■ Written exercise A
Reproduce word for word everything in the thread on escaped asterisks from "Here it is in" down to "Any/all preceding escaped backslashes.".
■ Written exercise B
Extend the forum thread on replacing unescaped asterisks, starting after its last sentence.

>> Start Selected extract

The look-ahead makes sure only even numbers of backslashes are taken into account. Anyway, there is no way around matching them into a group, since the look-ahead does not advance the position in the string.

9
votes

Ok, since Tim decided to not update his regex with my suggested mods (and Tomalak's answer is not as streamlined), here is my recommended solution:

Replace: ((?<!\\)(?:\\\\)*)\* with $1%

Here it is in the form of a commented PHP snippett:

// Replace all non-escaped asterisks with "%".
$re = '%             # Match non-escaped asterisks.
    (                # $1: Any/all preceding escaped backslashes.
      (?<!\\\\)      # At a position not preceded by a backslash,
      (?:\\\\\\\\)*  # Match zero or more escaped backslashes.
    )                # End $1: Any preceding escaped backslashes.
    \*               # Unescaped literal asterisk.
    %x';
$text = preg_replace($re, '$1%', $text);

Addendum: Non-lookaround JavaScript Solution

The above solution does require lookbehind, so it will not work in JavaScript. The following JavaScript solution does not use lookbehind:

text = text.replace(/(\\[\S\s])|\*/g,
    function(m0, m1) {
        return m1 ? m1 : '%';
    });

This solution replaces each instance of backslash-anything with itself, and each instance of * asterisk with a % percent sign.

Edit 2011-10-24: Fixed Javascript version to correctly handle cases such as: **text**. (Thanks to Alan Moore for pointing out the error in previous version.)

5
votes

Others have shown how this can be done with a lookbehind, but I'd like to make a case for not using lookarounds at all. Consider this solution (demo here):

s/\G([^*\\]*(?:\\.[^*\\]*)*)\*/$1%/g;

The bulk of the regex, [^*\\]*(?:\\.[^*\\]*)*, is an example of Friedl's "unrolled loop" idiom. It consumes as many as it can of individual characters other than asterisk or backslash, or pairs of characters consisting of a backslash followed by anything. That allows it to avoid consuming unescaped asterisks, no matter how many escaped backslashes (or other characters) precede them.

The \G anchors each match to the position where the previous match ended, or to the beginning of the input if this is the first match attempt. This prevents the regex engine from simply skipping over escaped backslashes and matching the unescaped asterisks anyway. So, each iteration of the /g controlled match consumes everything up to the next unescaped asterisk, capturing all but the asterisk in group #1. Then that's plugged back in and the * is replaced with %.

I think this is at least as readable as the lookaround approaches, and easier to understand. It does require support for \G, so it won't work in JavaScript or Python, but it works just fine in Perl.

4
votes

So you essentially want to match * only if it's preceded by an even number of backslashes (or, in other words, if it isn't escaped)? Then you don't need lookahead at all since you're only looking back, aren't you?

>> End Selected extract
>> Start Given data

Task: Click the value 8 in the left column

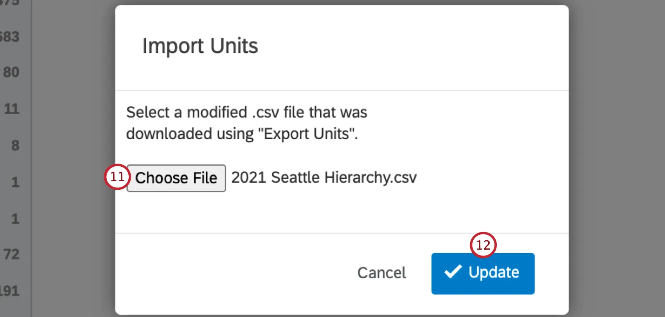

>> End Given data

■ Response A
Here it is in the form of a commented PHP snippett:

// Replace all non-escaped asterisks with "%".
$re = '%             # Match non-escaped asterisks.
    (                # $1: Any/all preceding escaped backslashes.

■ Response B
Search for

(?<=(?<!\\)(?:\\\\)*)\*

and replace with %.

Explanation:

(?<=       # Assert that it's possible to match before the current position...
 (?<!\\)   # (unless there are more backslashes before that)
 (?:\\\\)* # an even number of backslashes
)          # End of lookbehind
\*         # Then match an asterisk
0
votes

The problem of detecting escaped backslashes in regex has fascinated me for a while, and it wasn't until recently that I realized I was completely overcomplicating it. There are a couple of things that make it simpler, and as far as I can tell nobody here has noticed them yet:

  • Backslashes escape any character after them, not just other backslashes. So (\\.)* will eat an entire chain of escaped characters, whether they're backslashes or not. You don't have to worry about even- or odd-numbered slashes; just check for a solitary \ at the beginning or end of the chain (ridgerunner's JavaScript solution does take advantage of this).

  • Lookarounds aren't the only way to make sure you start with the first backslash in a chain. You can just look for a non-backslash character (or the start of the string).

The result is a short, simple pattern that doesn't need lookarounds or callbacks, and it's shorter than anything else I see so far.

/(?!<\\)(\\.)*\*/g

And the replacement string:

"$1%"

This works in .NET, which allows lookbehinds, and it should work for you in Perl. It's possible to do it in JavaScript, but without lookbehinds or the \G anchor, I can't see a way to do it in a one-liner. Ridgerunner's callback should work, as will a loop:

var regx = /(^|[^\\])(\\.)*\*/g;
while (input.match(regx)) {
    input = input.replace(regx, '$1$2%');
}

There are a lot of names here I recognize from other regex questions, and I know some of you are smarter than me. If I've made a mistake, please say so.